To the tests and proofs of Solomon’s wisdom recorded in 1 Kings iii. and x. many additions were made by rabbinical tradition, mostly derived from Parsî scriptures. The famous Ring of Solomon is the symbol of sovereignty over the part of the earth owned by God given by him to the first man King Yima—“Then I, Ahura Mazda, brought two implements unto him, a golden ring and a poniard inlaid with gold. Behold, here Yima bears the royal sway!” (Vendîdâd, Farg. ii. 5). When Yima pressed the earth with this ring, the genius of the Earth, Aramaîti, responded to his wish and order. The ring represented Yima’s “glory” (in Avestan phrase), his divine potency, lost when he yielded to a temptation of the devil, and Solomon also lost his ring with which, as we have seen (ante IV.) his “glory” and royal sway passed to the (Persian) devil Asmodeus. This occurred in a trial of wits, Asmodeus propounding hard questions, which Solomon was able to answer until, proudly thinking he could answer by his unaided intellect, he laid aside his ring, at the challenge of Asmodeus. These hard questions are found in an ancient legend of a similar contest between the devil and Zoroaster, and are alluded to as “malignant riddles.” Zoroaster met the devil “unshaken by the hardness of his malignant riddles,” and swinging “stones as big as a house,” which he had obtained from the Maker,—tables of the divine law, and possibly origin of the stones which the devil challenged Jesus to turn into bread.

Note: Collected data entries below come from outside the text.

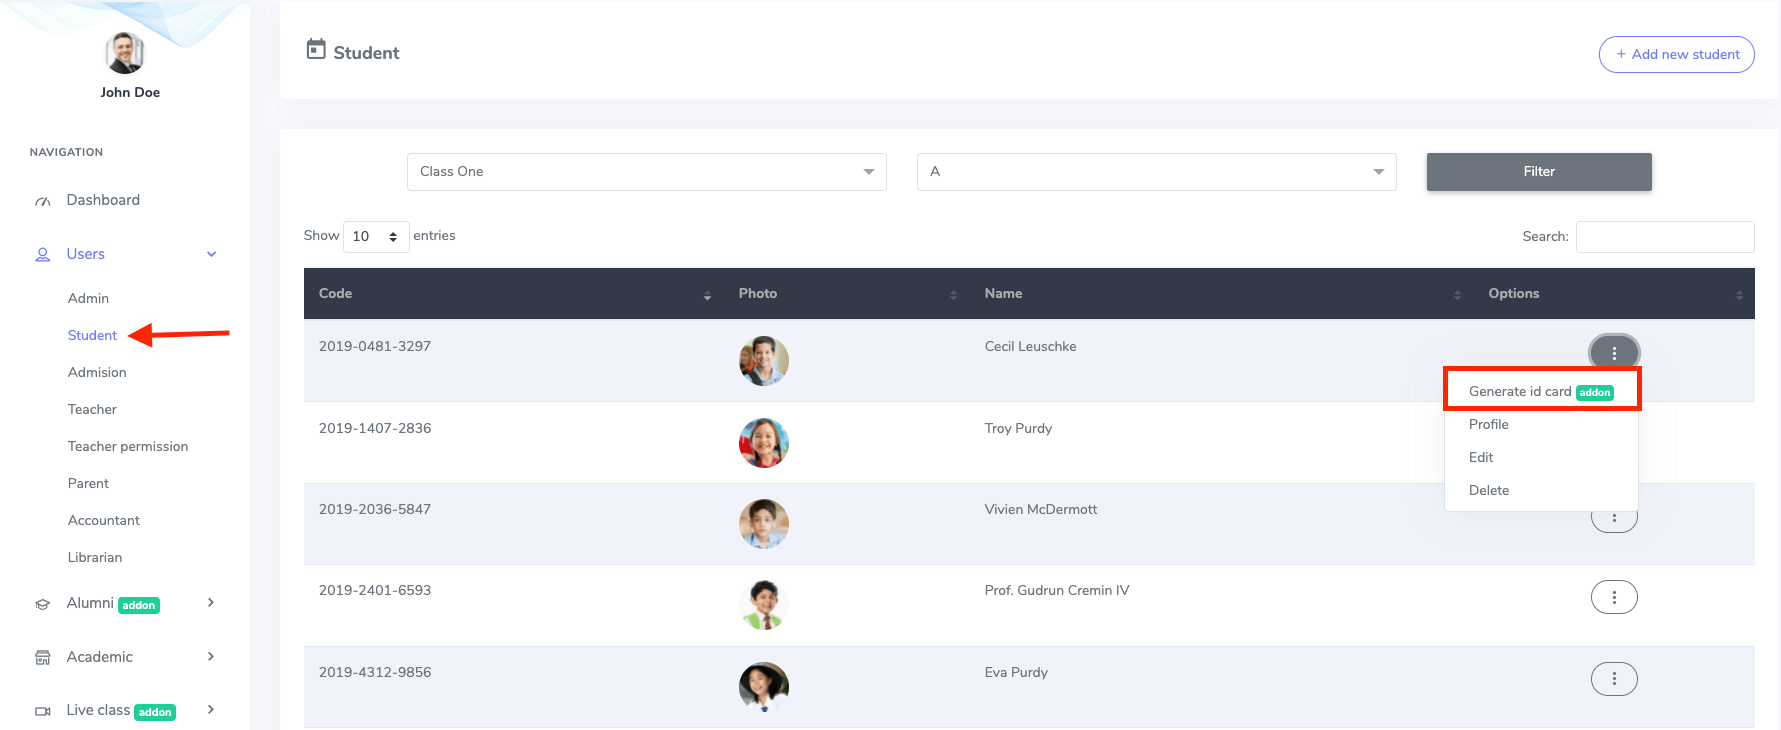Select Generate id card from menu
1781x730 pixels.
[x=1519, y=392]
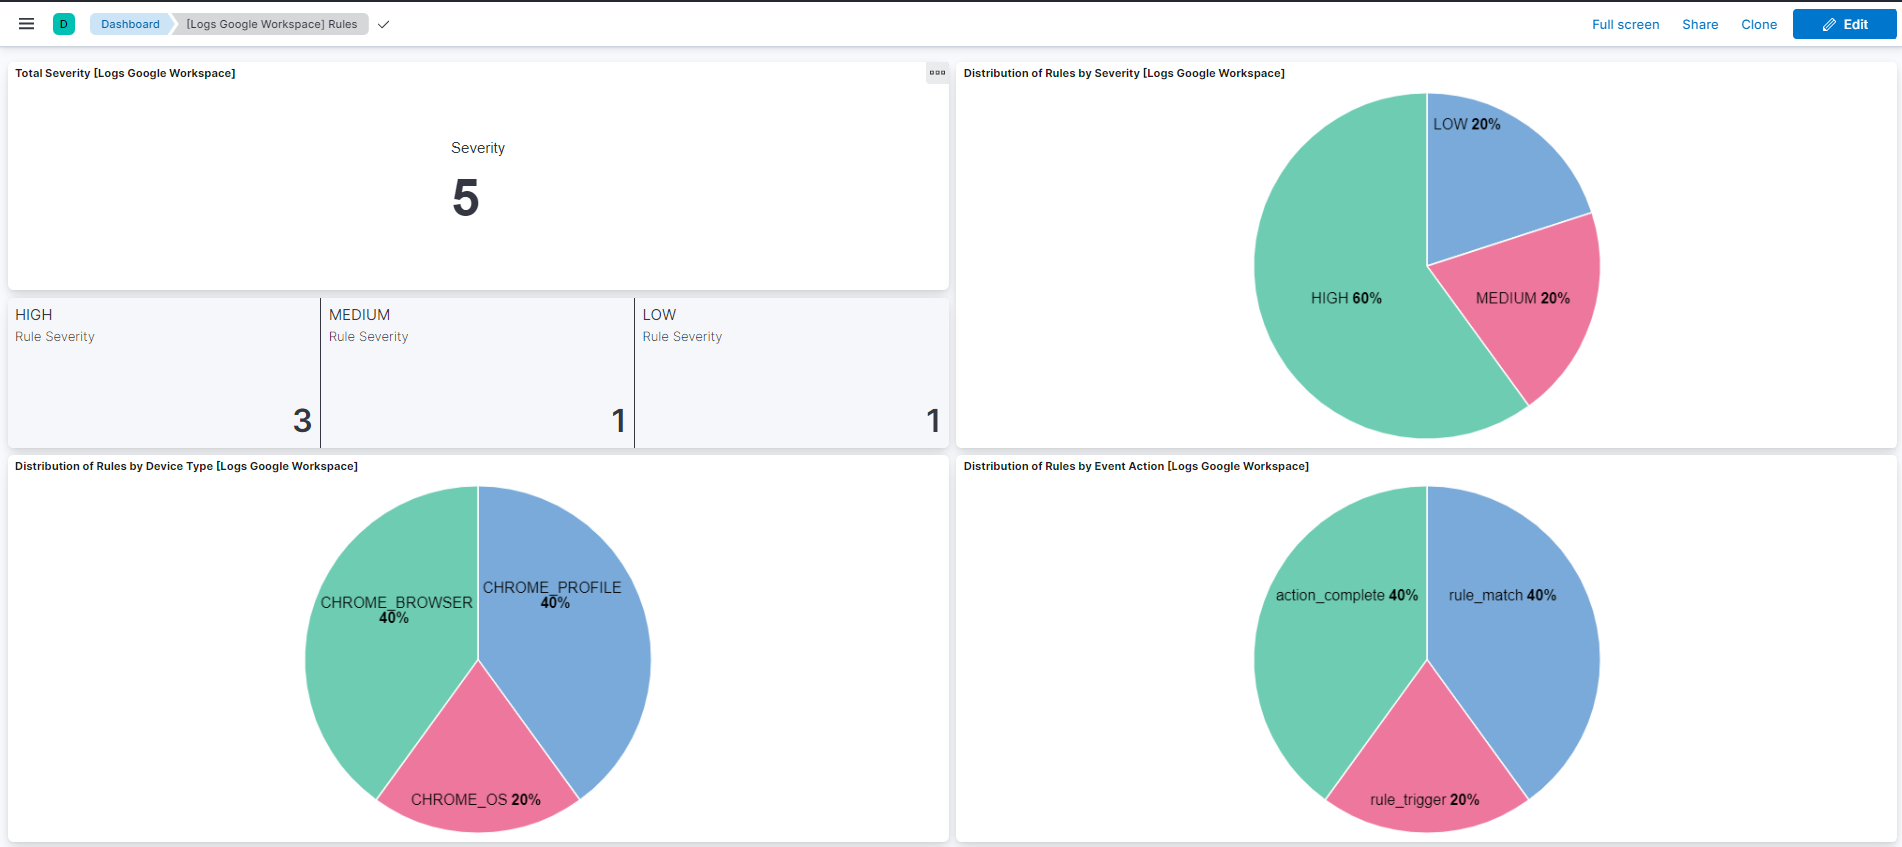Click the HIGH Rule Severity metric tile
This screenshot has width=1902, height=847.
pos(164,372)
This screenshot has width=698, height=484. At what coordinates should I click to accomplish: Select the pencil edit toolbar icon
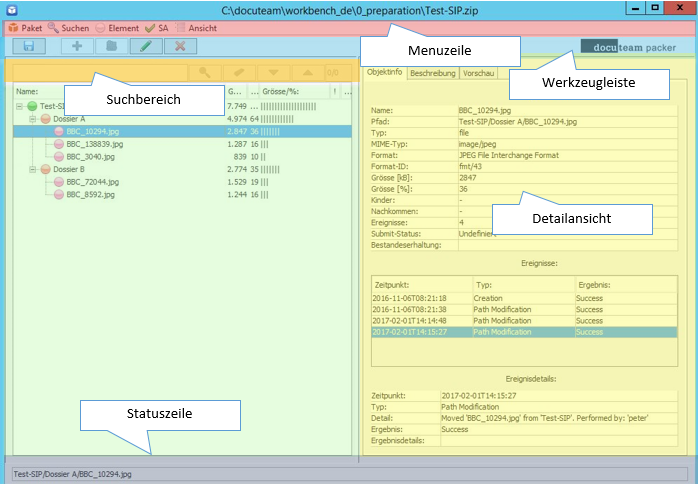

There are Avestan elements in the legend of the temptation of Jesus that do not appear in the legends of Solomon. In Parsî belief the land of demons on earth is Mâzana. From that region they issue to inflict diseases, especially blindness and deafness. In that region is an “exceeding high mountain,” Damâvand, to which the great demon Azi Dahâka was bound by Feridun who overcame him. This demon was called “the murderer,”—the epithet mysteriously applied by Jesus to the devil (John viii. 44). After tempting and supplanting King Yima he ruled over the world for a millennium in great splendour, and the chief of devils tempts Zoroaster with that glory.
“Renounce the good law of the worshippers of Mazda, and thou shalt gain such a boon as the Murderer gained, the ruler of nations.” Thus in answer to him said Zoroaster, “No, never will I renounce the good law of the worshippers of Mazda, though my body, my life, my soul, should burst.” Again said the guileful one, the Maker of the evil world, “By whose word wilt thou strike, by whose word wilt thou repel, by whose weapon will the good creatures (strike and repel) my creation?” Thus, in answer, said Zoroaster, “The sacred mortar, the sacred cup, the Haoma [the sacramental juice] the Words taught by Mazda, these are my weapons.”[3]
After this, Zoroaster “on the mountain” conversed with Ahura Mazda, and invoked the beneficent beings who preside over the seven Karshvares of the earth. We thus have here the mountain, the stones, the Word from the mouth of God, the offer of the kingdoms of the world, and the ministering angels, which reappear in the temptation of Jesus.